__Source extract__.
━━━━

After playing through some of his levels I asked D_Mise to hangout and speak with us.

TSP: Give a little background on yourself and why you decided to play Sound Shapes.
D_Mise: I’m a 25 year old college student from New York City, and I grew up in the 8-bit era, full of bloops and bleeps. I create a lot of abstract art in my spare time, usually while listening to music, so Sound Shapes is a natural fit for me. I’ve never tried my hand at making music (unless you count the 3-ish years of trumpet/drum lessons when I was younger), and music has been my main focus in this game.
I bought Sound Shapes with the intent of playing it on a flight over the summer. I tried it the night before, and by the time I hit the airport, I was up to Beat School and Death Mode challenges. The flight took 3 hours, but it seemed like 15 minutes!
TSP: How do you plan out your levels? (Music first or art?)
D_Mise: Like most have said, music first. When I make a level, I tend to wrap it onto itself, joining two separate music sequences that fit together. I often start a new level and create audio, save it, and forget about it until week later (I have published 6 actual levels, and I have audio for 6 others). When I finally get around to starting, I try to imagine what the music reminds me of, and jump off from there. I sometimes sketch out design possibilities during my classes, since it’s usually on my mind all day.
Because audio is the primary focus of my levels, I tend to make them less challenging, with emphasis on flow of movement. I try to make them speed-run friendly, with lenient checkpoints and ample opportunity to hold the run button!
The art comes last, and I try to make nice looking stuff, especially in the rooms that are more challenging. The way I see it, if you’re gonna die 10 times, you might as well do it to some nice tunes and with some visual encouragement. Sometimes, my stuff turns abstract, and makes sense only to me. I’ll explain one of them later.
TSP: Do you make your levels on the PS3 or Vita?
D_Mise: Vita, for a lot of reasons. When I made my first level (“It’s Not Godzilla”), I made it on the PS3. Then, I uploaded it and later played it on the Vita, only to find that there were inconsistencies with audio and framerate. It’s almost unplayable toward the end! I never went back to try and fix it for the Vita, but it was a lesson nonetheless. Also, I’m rarely home (full time student, full time job), and I commute a lot, so the Vita is far more convenient, and Sound Shapes is my bread and butter.
TSP: What are your favorite levels that you’ve made and why?
D_Mise: “When We Were Stars” – This was my first “real” level. I wanted to tell an abstract story of a fallen star finding its way back. It starts out in the wreckage of collapsed stars, and then goes on to five dudes trying to recreate a star, then to a colder environment, and eventually ends on a collapsing frozen throne, before joining the stars. It ended up with a lot of plays in a short time, and I was flattered that the community liked it so much. So then I got cracking on a new level, and I released “Permission to Launch”. Both managed to break 1000 plays each, which I didn’t expect at all!
“Hurricane Refugee” – Was first called Hurricane Refuge (one letter makes a big difference to me). I had a lot of time on my hands during Hurricane Sandy, so I figured what better way to commemorate the occasion than to release a new level. I decided that the best way to make it through the actual storm was sleep (and Sound Shapes), and so, I mirrored that. You start in the clouds, enter a pipe into the night, and then enter another pipe into a dream. I used the deadmau5 orbit creatures to give it a hurricaney/cycloney feel, and there are 3 instances where you get hurled through the air. I like it because it’s a bit personal to me; it marks a natural disaster that kept me indoors for way too long, during a time where I felt I needed a break from the whole work and school grind. Creating became my outlet.

━━━━

__Written task A__.
In two sentences, what does the interview cover?

__Records for this task__.
━━━━

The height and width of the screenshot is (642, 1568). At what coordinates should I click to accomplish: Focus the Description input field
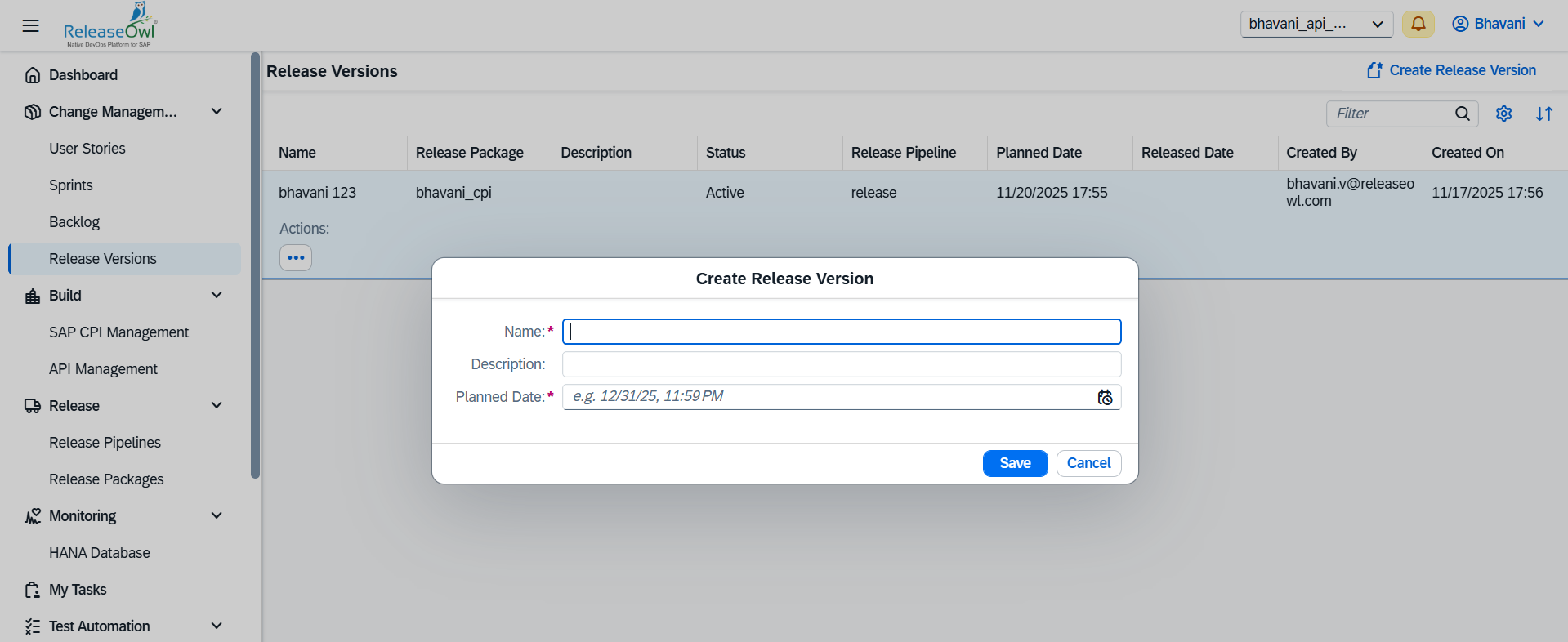(841, 364)
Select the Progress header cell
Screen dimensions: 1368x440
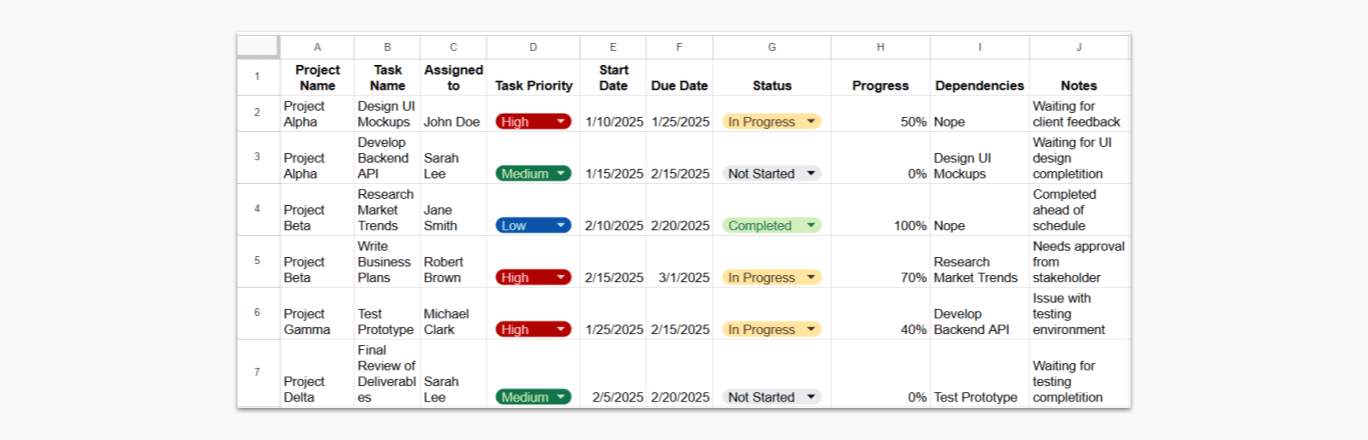[880, 86]
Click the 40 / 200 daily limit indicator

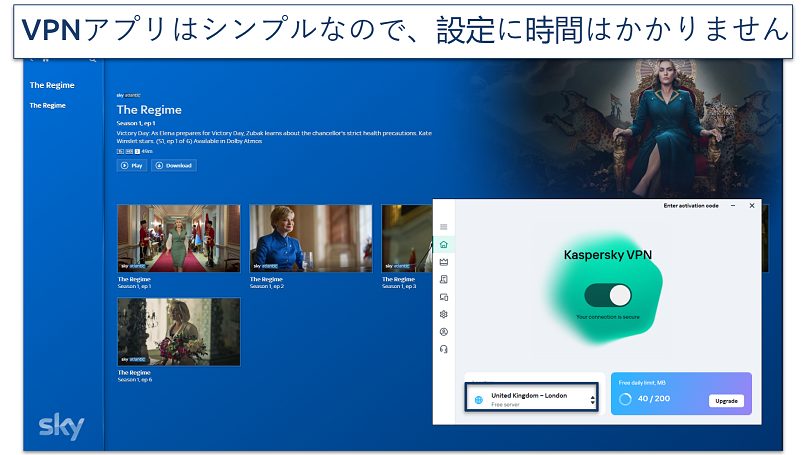point(647,399)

━━━━

__Written task B__.
Could you write out the entries from the line containing "Select the Progress header cell" down through the end of the entries, including that line, with the pictures left out?

__Exercise response A__.
D_Mise, a 25-year-old college student from New York City, describes Sound Shapes as a natural fit for someone who makes abstract art while listening to music, and builds levels with the music first and the art last. D_Mise makes levels on the Vita after finding audio and framerate problems in a first level made on the PS3, and names "When We Were Stars" and "Hurricane Refugee" as favorites, the latter released during Hurricane Sandy.

__Exercise response B__.
Select the Progress header cell
Screen dimensions: 1368x440
[880, 86]
Click the 40 / 200 daily limit indicator

point(647,399)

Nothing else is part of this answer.